Team develops separator that reduces gas crossover for water electrolyzer
Dr. Won-chul Cho of the Hydrogen Research Department of the Korea Institute of Energy Research (President Jong-nam Kim) has developed a separator membrane that significantly reduces gas crossover while exhibiting high performance comparable to the commercial separator used with alkaline water electrolyzer process. The research has been published in the International Journal of Energy Research, the world's leading authority on nuclear power energy.
Water electrolysis is a technology for producing hydrogen and oxygen using electrochemical reactions. The technology has been actively conducted worldwide to control the peak load and frequency of power systems due to rapid expansion of renewable energy sources.
The commercial porous separator exhibits a satisfactory performance of high bubble point and low ionic resistance but high gas crossover, resulting in a limited dynamic range of the electrolyzer.

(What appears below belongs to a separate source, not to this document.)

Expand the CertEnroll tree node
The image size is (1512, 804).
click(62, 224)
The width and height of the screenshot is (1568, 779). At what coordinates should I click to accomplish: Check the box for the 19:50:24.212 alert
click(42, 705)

The researchers succeeded in developing a separator membrane with a reduced average pore size of around 70 nm and high surface wettability, contributing to helping alkaline electrolyzer systems be operated in more controllable loads.
The development of a separator with suppressed gas crossover while maintaining low ohmic resistance is mainly attributed to the homogeneous distribution of the hydrophilic zirconia particles over the polymer matrix.
Senior Researcher Won-chul Cho at Korea Institute of Energy Research who is the main author of the paper said, "The membrane exhibits high performance and chemical stability and can be manufactured on a commercial scale. Therefore, it will soon be applicable to commercial electrolyzers."
The Hydrogen Research Department at Korea Institute of Energy Research is leading the main R&D projects for alkaline and PEM electrolyzers in Korea.